In the Letter to the Hebrews, we learn that Jesus’ empathy with human sorrow led him to the point of loud sobs and tears (Hebrews 5:7). Is that not what is popularly described today as an “ugly cry”? You know, the kind of uncontrollable sobbing that we suppress or avoid or feel deeply embarrassed about? Apparently, Jesus wasn’t worried about sobbing uncontrollably or oozing a little snot. Most of us are much more cautious and self-protective. As the poet T.S. Eliot used to say, “Human kind cannot bear very much reality.”

The problem with painful emotions is that, well, they’re painful. We’d rather avoid the experience of powerlessness in the face of others’ suffering. It’s easier to flee or to fix. We “flee” by avoiding those around us who are suffering in an unbearable way, like the priest and Levite in the Good Samaritan story. Our withdrawing causes their experience of abandonment and isolation to become like that of the suffering servant foretold by the prophet Isaiah: “He was spurned and avoided by men, a man of suffering, knowing pain, like one from whom people turn their face…” (Isaiah 53:3).
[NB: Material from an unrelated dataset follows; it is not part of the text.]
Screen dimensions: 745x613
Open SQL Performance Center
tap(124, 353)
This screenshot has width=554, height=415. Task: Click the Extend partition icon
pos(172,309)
“Fixing” is no better than fleeing. Many Christian families and faith communities, in their avoidance of “ugly” emotions, try to make it all better with a pious saying or an invitation into busyness and distraction. Fixing is not grieving, and it doesn’t actually comfort anyone. When Job was in agony, he didn’t need fixing; he needed someone to sit on the dung pile and be sad with him.

On Good Friday, Jesus drank the chalice of human suffering to the full. He refused to numb his pain with the gall offered him. Likewise, his mother Mary stood at the foot of the Cross (John 19:25). She suffered together with him, refusing to avoid or escape.

On Holy Saturday, Jesus descended into hell, and Mary continued watching and waiting in sorrowful hope. Perhaps she had some inkling of the resurrection to come – but surely not of when or how. Hope is hard. We know that God is faithful, but during the darkest moments we have no idea how long the suffering will last, or how our prayers will be answered. We are tempted to take a shortcut and avoid the full experience of Good Friday and Holy Saturday.

The joy of Easter Sunday indeed comes as promised – but often in ways that catch us by surprise. Intense sorrow is no obstacle to intense joy – quite the opposite. It is only when we learn to stop hardening our hearts and protecting ourselves that we become capable, not only of embracing the “ugly” human experiences that we’d rather avoid, but also of experiencing the boundless joy of the resurrection. May Jesus open our hearts and help us to empathize with each other as we watch and wait in hope.